### Questions to answer
1 – In the excerpt on memorization and generalization in question-answering models, what is used to select evaluation samples that are very unlikely to have become memorizable?
2 – Write the next part of the excerpt on memorization and generalization in question-answering models, starting after its last sentence.
*** Page excerpt ***
This paper contains 97 sections, 6 equations, 4 figures, 34 tables.

Figures (4)

  • Figure 1: Visualisation of key aspects of our methods. We consider two models, one trained on a set of question-answering datasets (UQA) and the other trained on UQA plus two additional datasets collectively referred to as TDND (UQA+TDND). TDND samples are constructed so as to improve performance on some of our evaluation datasets and to be irrelevant for others. Our objective is to understand whether any improvement is attributable to memorisation or to TDND samples imparting an improved ability to generalise. We select evaluation samples that are very unlikely to have become memorisable from our training datasets based on a semantic similarity score (Section \ref{['sec:memo:sim_method']}), and compare performance between the two models. Our method enables evaluating performance for each model on the same subset of unmemorisable samples, and it does not require access to the pretraining corpus.
*** End of Page excerpt ***
*** Information shown ***
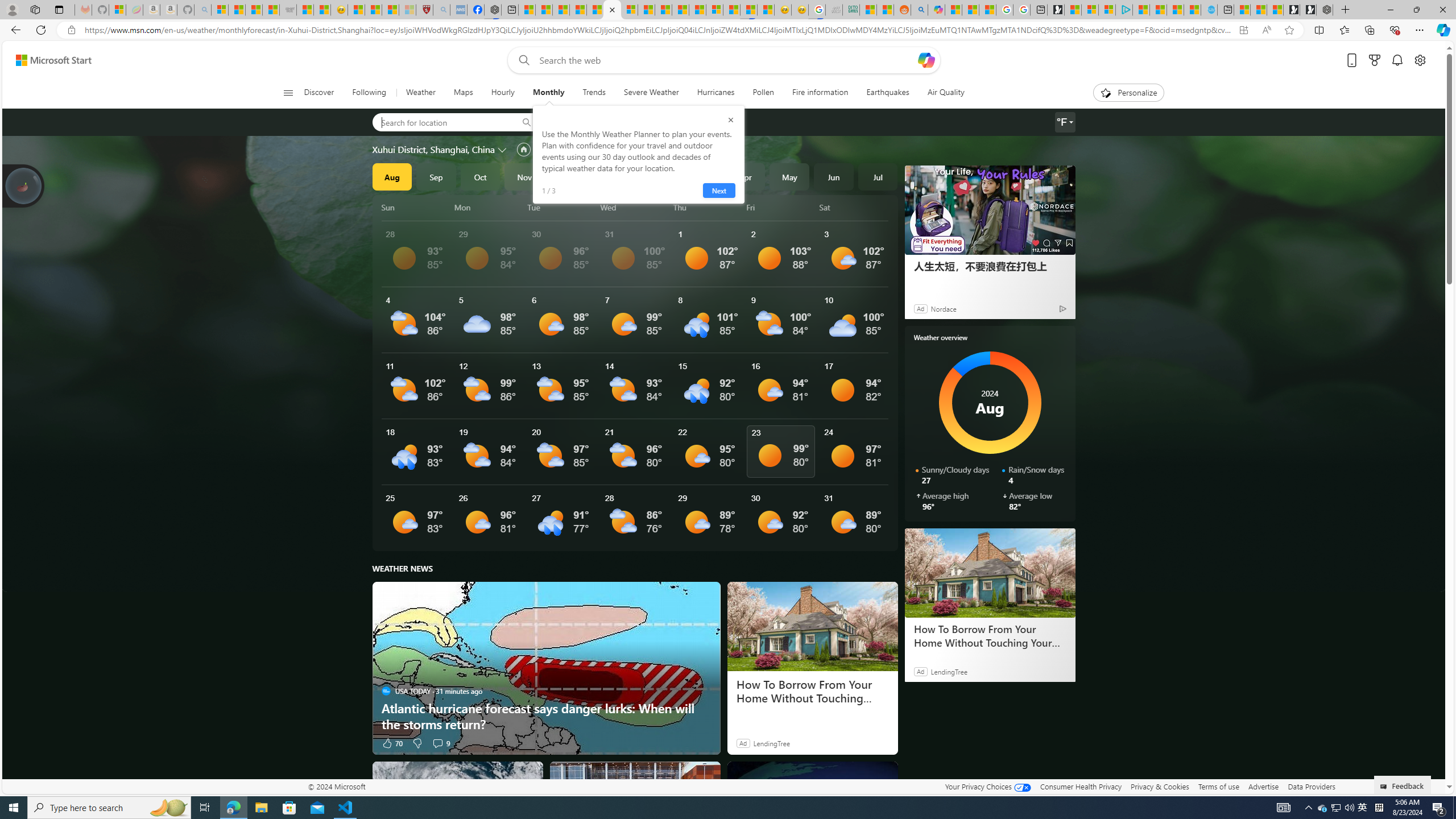 This screenshot has height=819, width=1456. What do you see at coordinates (919, 9) in the screenshot?
I see `'Utah sues federal government - Search'` at bounding box center [919, 9].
*** End of Information shown ***
### Expected responses
1 – A semantic similarity score.

2 –
  • Figure 2: Major system components: The Iterator (green boxes) and Reasoning Model (blue box). An initial query for hop $t$=0 is input into the Retriever. The Reranker scores each of the retrieved $k$ paragraphs and constituent sentences. Top-$x$ sentences (Evidence Set$\leq$t) are selected from top-ranked sentences from the Reranker and from the prior hop Evidence Set$<$t. The query + Evidence Set$\leq$t are input into the Evidence Set Scorer which computes an overall Evidence Set Relevance Score $e$ and individual sentence relevance scores. Paragraphs associated with the top five sentences of Evidence Set$\leq$t are appended to the query and the process repeats tmax times. Finally, paragraph fragments recovered from the Evidence Set for hop t=$\mathop{\mathrm{arg\,max\xspace}}\nolimits(e)$ are concatenated with the original query and input into the Reasoning Model for answer generation.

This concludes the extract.